OK, the “yuge” is a pronunciation issue, just as linguists finally determined that President-elect Donald Trump wasn’t really saying “bigly,” but “big-league,” on the campaign trail. Trump’s linguistic self-confidence (“I know words, I have the best words”) matches his egomania in other pursuits, but he and his speechwriters need to summon Mr. Roget to Trump Tower for a chinwag. The Thesaurus could help put “huge” in the rearview mirror, forever.

Consider “gargantuan,” “cyclopean,” and “elephantine,” just for starters. Come on – “The Huge Seven”? Denzel Washington would have never appeared in that movie.

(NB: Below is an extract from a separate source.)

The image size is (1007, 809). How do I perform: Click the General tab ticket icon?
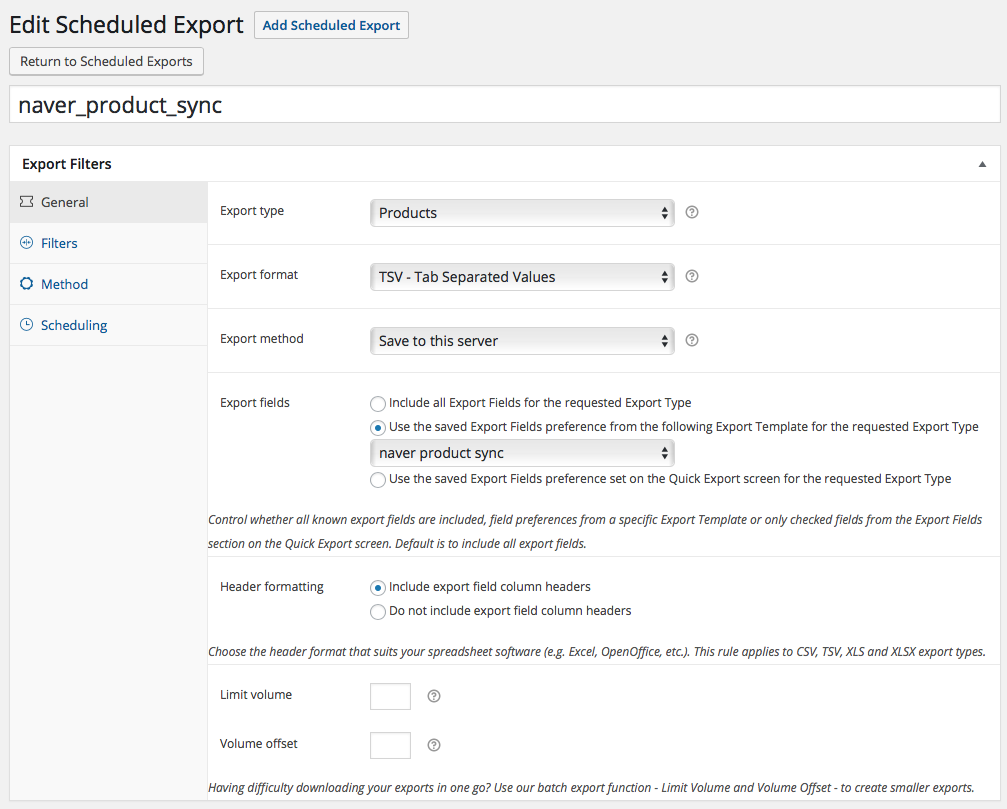[27, 202]
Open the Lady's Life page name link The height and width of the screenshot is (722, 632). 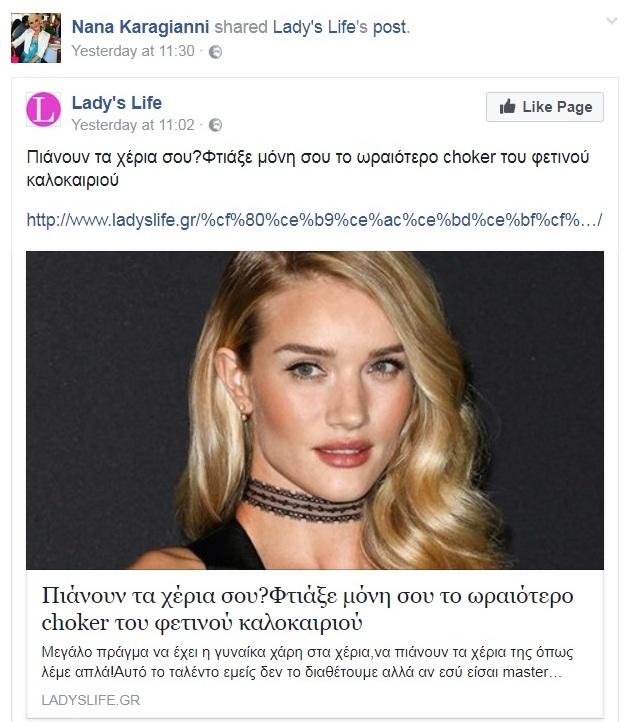coord(116,102)
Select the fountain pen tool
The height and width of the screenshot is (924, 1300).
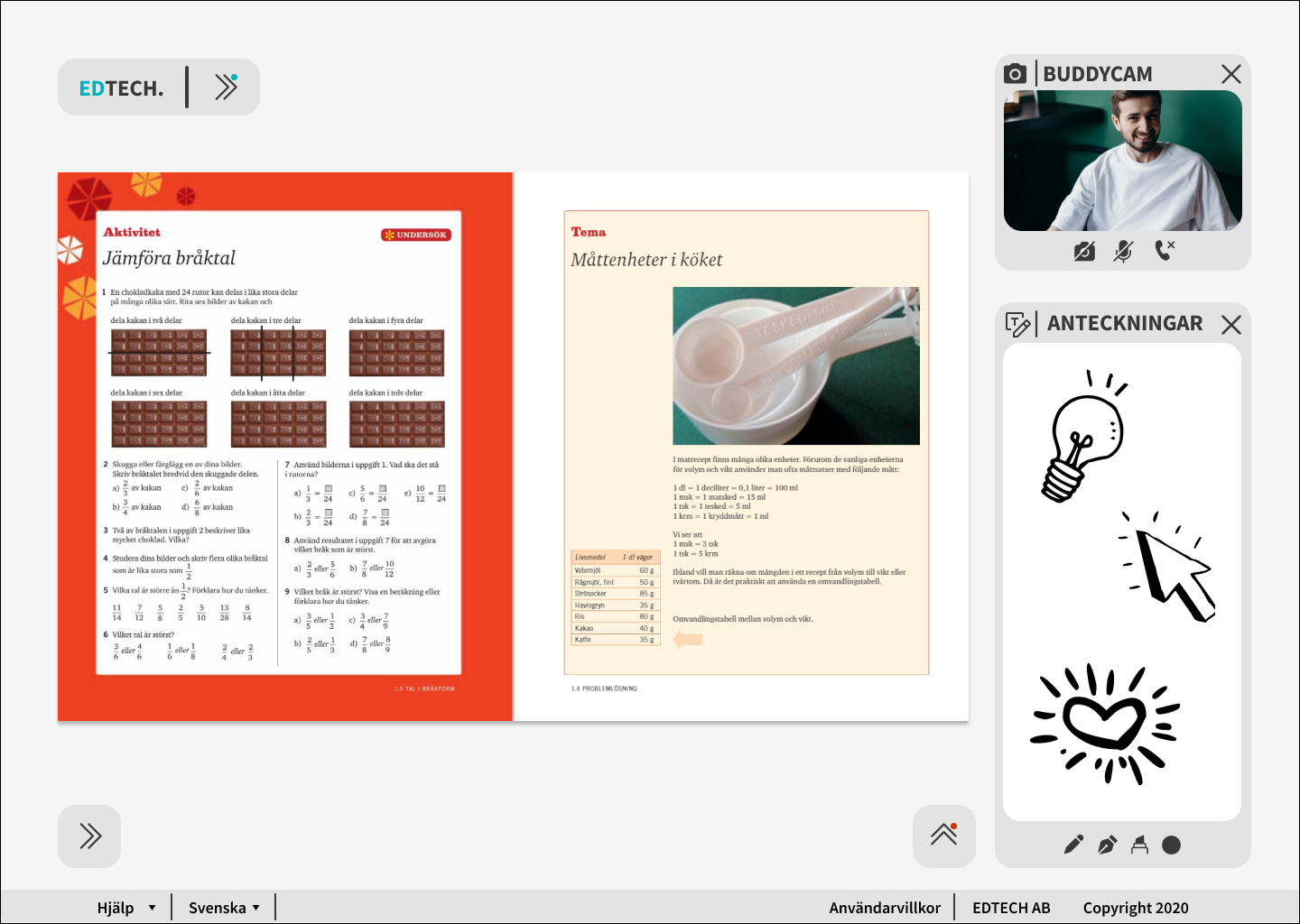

Gary Clement for the Boston Globe

“ze” and “zir”

Ze and zir are examples of gender neutral pronouns currently fashionable on college campuses. Nonconformist students occasionally sport “Ask Me About My Pronouns” buttons, signifying their gender liberation. One wag at the University of Michigan chose “his majesty” as his personal pronoun. “He” and “she” still pass muster here, as at other newspapers. Ze, zir, or “Latinx” for a Hispanic person of indeterminate gender — let’s clip their wings before they can gain any linguistic altitude.

Gary Clement for the Boston Globe

The sharing economy

The sharing economy refers to services such as Uber and Airbnb, where drivers and homeowners share their cars and apartments with paying customers. It has a kind of post-dharma ring to it. I guess “mindfulness economy” was already taken.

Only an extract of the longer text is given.